Friday, May 29, 2015

Hard work has unexpected benefits

It recently occurred to me that laundry played an important role in my Mom, Coila Ethel Speas McCracken's life. That sounds sad, but there are joyful laundry moments in the tale, as well as lessons in frugality and hard work.

Elva
In 1944, Mom and her best friend Elva Anderson (Butterworth) were sophomores at Shelley High School and like all teenage girls had an interest in fashion and clothing. They made a goal to earn extra money to buy new dresses for their junior year. Both were hired to work in the laundry at the hospital in Idaho Falls. I'm quite sure some of their earnings also helped out at home with family expenses.

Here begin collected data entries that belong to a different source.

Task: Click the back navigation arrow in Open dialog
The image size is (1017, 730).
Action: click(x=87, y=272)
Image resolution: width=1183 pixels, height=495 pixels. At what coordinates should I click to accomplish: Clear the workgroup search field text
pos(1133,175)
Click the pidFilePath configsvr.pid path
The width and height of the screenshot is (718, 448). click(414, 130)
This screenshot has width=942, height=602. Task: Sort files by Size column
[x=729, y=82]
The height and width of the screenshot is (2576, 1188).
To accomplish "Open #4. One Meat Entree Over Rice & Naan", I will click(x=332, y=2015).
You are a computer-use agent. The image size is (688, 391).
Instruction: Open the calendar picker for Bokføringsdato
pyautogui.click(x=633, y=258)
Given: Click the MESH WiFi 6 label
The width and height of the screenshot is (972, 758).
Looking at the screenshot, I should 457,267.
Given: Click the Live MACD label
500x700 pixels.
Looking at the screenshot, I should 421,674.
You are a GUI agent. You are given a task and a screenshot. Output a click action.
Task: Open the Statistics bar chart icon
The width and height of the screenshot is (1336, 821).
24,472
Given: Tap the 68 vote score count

The hospital where they worked was built and owned by the LDS Church and was located in a beautiful building on Memorial Drive, just across from the street from temple. It had been completed in 1923.


Mom and Elva worked at the hospital laundry for three consecutive summers. This high school laundry job became extremely important for Coila. 

Following her high school graduation, her previous summer employment in the hospital laundry helped her acquire another job at a laundry, the White Star Laundry. This was the biggest laundry in town and had a large customer base and booming business. Here are some examples of newspaper ads for the White Star Laundry in 1949. I like the advertisement for 20 pounds of laundry for $1.00. 

Because Coila was experienced, with three summers of laundry work on her resume, the position offered was that of desk clerk.

By this time my father, Harold McCracken, had been discharged from the Marines and was living in Idaho Falls working at Bonneville Lumber Company. He dropped by his bag of laundry at the White Star and noticed a beautiful girl working at the desk. Too bashful to approach her directly, he left his order, and promptly went across the street to phone the front desk of the laundry and find out the identity of the lovely girl.

She was as taken by Harold as he with her and their courtship blossomed. The rest is history. 

The moral of the story is that hard work pays off in unexpected ways.